Stored data:
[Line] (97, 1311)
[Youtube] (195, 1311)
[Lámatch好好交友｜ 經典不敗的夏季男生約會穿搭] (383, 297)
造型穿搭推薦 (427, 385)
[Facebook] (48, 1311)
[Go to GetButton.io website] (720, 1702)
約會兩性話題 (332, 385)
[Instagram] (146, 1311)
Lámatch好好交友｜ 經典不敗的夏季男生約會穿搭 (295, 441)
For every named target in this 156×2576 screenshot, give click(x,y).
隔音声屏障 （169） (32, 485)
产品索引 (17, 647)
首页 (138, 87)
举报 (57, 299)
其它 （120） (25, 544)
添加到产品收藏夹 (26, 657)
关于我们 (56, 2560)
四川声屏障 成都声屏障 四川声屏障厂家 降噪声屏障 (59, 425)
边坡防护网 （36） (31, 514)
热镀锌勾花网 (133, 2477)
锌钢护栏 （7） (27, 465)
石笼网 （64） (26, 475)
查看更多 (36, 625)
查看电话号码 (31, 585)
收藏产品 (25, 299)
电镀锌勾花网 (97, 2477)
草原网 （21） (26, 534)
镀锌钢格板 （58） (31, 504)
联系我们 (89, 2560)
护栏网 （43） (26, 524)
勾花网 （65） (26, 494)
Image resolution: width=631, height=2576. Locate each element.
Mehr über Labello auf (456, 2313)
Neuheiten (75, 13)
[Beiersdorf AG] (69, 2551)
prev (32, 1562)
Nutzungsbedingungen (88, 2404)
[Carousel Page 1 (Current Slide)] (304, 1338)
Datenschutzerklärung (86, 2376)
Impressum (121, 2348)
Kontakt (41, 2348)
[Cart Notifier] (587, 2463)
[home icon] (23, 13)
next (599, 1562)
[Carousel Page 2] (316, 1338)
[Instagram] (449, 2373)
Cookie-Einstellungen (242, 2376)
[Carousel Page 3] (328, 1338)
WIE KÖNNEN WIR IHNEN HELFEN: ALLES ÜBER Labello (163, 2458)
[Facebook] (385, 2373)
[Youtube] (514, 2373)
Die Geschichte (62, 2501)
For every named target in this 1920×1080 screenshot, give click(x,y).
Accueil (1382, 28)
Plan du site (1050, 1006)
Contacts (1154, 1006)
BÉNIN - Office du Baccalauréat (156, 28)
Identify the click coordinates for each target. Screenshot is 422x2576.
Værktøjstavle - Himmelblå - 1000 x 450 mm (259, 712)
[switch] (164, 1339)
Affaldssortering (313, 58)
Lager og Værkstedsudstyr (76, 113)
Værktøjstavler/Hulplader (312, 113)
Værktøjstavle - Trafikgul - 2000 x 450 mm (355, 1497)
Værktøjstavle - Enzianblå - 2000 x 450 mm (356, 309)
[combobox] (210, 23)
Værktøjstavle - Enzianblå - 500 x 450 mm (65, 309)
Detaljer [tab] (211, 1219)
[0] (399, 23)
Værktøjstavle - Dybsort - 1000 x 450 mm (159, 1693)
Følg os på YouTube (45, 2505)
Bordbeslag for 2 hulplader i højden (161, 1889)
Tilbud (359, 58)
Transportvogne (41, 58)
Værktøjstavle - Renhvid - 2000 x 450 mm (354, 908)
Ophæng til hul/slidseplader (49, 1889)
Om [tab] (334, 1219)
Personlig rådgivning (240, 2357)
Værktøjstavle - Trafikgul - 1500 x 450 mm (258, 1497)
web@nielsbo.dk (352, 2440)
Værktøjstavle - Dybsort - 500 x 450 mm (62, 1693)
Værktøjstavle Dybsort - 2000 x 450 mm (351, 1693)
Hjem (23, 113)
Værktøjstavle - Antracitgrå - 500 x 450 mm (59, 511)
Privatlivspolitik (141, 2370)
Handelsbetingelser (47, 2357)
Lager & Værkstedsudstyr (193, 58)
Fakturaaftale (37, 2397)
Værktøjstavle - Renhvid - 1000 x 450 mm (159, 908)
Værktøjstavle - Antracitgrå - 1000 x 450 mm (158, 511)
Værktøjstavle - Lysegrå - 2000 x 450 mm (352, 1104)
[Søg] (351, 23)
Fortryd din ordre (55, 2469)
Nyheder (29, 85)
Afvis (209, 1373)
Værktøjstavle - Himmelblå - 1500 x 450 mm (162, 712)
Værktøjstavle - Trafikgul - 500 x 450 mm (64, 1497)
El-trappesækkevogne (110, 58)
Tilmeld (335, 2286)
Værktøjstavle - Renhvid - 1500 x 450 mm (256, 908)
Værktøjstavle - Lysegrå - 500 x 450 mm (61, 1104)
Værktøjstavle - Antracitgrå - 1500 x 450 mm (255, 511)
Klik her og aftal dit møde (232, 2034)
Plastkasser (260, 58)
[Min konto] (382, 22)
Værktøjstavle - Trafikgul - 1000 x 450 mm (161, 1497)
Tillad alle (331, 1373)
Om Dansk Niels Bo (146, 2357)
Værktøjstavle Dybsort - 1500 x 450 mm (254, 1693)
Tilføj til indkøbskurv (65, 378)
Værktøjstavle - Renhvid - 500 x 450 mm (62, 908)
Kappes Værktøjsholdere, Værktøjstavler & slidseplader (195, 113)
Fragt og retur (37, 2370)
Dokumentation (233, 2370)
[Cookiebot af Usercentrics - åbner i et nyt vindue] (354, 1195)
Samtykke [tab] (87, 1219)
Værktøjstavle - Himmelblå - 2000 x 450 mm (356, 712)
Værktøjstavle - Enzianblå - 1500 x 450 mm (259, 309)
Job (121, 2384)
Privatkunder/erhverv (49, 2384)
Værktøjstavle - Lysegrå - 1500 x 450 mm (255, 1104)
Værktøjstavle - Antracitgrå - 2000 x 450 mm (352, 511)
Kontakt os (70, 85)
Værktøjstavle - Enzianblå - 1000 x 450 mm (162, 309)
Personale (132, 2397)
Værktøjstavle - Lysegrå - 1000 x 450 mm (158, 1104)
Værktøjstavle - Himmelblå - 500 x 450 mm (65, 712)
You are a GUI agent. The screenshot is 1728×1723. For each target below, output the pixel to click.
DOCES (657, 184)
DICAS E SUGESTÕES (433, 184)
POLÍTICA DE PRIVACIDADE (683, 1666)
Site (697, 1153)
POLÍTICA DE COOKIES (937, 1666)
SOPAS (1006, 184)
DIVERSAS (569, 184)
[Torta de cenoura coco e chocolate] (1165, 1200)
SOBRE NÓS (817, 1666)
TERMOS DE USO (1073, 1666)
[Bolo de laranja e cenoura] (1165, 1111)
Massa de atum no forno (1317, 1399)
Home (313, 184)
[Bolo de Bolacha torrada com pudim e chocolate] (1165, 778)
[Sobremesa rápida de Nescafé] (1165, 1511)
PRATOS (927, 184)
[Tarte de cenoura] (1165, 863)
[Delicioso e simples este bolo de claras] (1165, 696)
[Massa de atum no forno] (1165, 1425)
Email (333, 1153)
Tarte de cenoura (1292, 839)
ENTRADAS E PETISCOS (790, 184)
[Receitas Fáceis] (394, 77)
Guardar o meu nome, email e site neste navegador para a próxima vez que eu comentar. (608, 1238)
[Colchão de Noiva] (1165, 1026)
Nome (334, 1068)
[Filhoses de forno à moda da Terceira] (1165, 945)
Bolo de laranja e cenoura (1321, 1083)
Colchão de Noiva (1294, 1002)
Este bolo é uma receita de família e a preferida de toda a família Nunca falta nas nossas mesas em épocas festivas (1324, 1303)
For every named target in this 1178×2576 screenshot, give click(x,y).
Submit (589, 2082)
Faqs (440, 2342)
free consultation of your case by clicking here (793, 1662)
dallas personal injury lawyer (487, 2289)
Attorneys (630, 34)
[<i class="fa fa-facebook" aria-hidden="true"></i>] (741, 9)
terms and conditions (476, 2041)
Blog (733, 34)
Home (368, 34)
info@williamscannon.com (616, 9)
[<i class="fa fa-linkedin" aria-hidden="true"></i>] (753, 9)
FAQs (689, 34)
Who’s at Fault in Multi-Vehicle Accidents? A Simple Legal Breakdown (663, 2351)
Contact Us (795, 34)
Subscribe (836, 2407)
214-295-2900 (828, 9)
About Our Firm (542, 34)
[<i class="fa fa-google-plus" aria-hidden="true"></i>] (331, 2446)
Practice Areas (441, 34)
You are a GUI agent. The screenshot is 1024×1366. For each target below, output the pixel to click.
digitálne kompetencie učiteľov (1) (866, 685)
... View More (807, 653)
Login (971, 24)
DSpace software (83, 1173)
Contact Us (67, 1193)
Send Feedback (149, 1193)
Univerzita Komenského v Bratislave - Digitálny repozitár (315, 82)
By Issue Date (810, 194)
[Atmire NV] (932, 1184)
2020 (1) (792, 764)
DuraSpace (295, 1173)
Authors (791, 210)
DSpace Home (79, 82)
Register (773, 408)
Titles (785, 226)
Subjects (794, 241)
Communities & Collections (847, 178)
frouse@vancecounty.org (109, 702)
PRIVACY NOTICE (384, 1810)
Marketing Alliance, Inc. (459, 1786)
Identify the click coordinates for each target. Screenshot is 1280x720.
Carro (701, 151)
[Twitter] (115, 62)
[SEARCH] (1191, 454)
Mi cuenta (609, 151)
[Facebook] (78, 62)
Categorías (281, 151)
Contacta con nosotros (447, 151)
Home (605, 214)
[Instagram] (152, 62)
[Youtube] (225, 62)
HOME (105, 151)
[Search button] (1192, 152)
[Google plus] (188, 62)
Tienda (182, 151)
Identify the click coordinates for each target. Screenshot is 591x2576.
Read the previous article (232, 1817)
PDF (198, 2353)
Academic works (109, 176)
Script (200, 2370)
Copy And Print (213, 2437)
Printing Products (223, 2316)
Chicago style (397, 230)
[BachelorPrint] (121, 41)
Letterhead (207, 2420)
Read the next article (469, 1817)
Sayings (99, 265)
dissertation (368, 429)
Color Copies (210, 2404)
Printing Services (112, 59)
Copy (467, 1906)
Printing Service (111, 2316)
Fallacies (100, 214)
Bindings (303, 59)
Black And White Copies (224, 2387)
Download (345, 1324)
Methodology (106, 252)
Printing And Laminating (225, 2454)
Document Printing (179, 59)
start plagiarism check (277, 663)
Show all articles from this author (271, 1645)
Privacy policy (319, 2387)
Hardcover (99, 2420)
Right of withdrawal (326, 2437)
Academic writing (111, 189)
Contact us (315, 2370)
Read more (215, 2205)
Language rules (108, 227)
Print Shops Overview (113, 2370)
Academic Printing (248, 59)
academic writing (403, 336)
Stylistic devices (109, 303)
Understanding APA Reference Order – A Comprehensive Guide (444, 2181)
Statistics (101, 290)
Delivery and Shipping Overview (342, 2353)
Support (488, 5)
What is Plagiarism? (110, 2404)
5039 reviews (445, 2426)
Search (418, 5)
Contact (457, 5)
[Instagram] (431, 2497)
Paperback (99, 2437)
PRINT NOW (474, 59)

● **Exercise requirements**:
Look above for the line with "Printing Services (112, 59)" and the line with "Stylistic devices (109, 303)"; transcribe both and all lines in between, exactly, and nothing else.

● **Task solution**:
Printing Services (112, 59)
Copy (467, 1906)
Printing Service (111, 2316)
Fallacies (100, 214)
Bindings (303, 59)
Black And White Copies (224, 2387)
Download (345, 1324)
Methodology (106, 252)
Printing And Laminating (225, 2454)
Document Printing (179, 59)
start plagiarism check (277, 663)
Show all articles from this author (271, 1645)
Privacy policy (319, 2387)
Hardcover (99, 2420)
Right of withdrawal (326, 2437)
Academic writing (111, 189)
Contact us (315, 2370)
Read more (215, 2205)
Language rules (108, 227)
Print Shops Overview (113, 2370)
Academic Printing (248, 59)
academic writing (403, 336)
Stylistic devices (109, 303)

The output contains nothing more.